** Opening Data to process block **

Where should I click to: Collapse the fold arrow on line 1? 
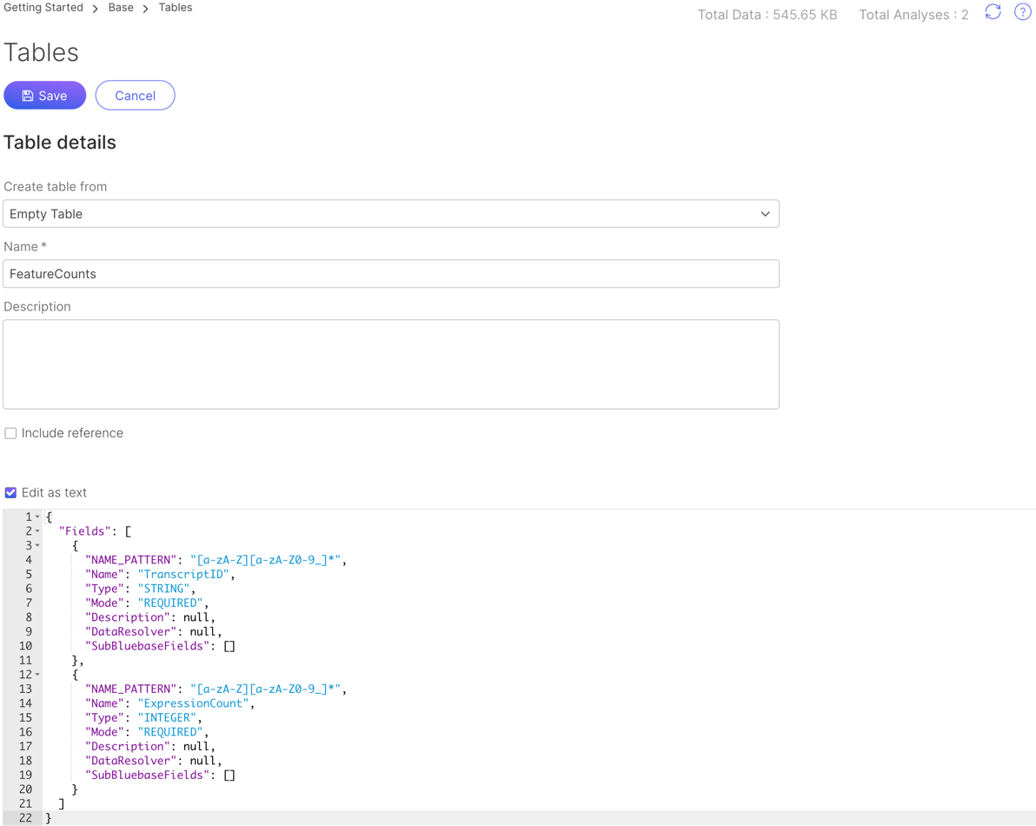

** Closing Data to process block **
** Opening Data to process block **

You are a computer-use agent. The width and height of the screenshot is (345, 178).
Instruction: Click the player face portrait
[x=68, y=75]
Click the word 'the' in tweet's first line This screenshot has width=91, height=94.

** Closing Data to process block **

#### [Problem statement]
The answer should consist of every line from the listing above that includes the word "height".

#### [Exercise result]
You are a computer-use agent. The width and height of the screenshot is (345, 178).
Click the word 'the' in tweet's first line This screenshot has width=91, height=94.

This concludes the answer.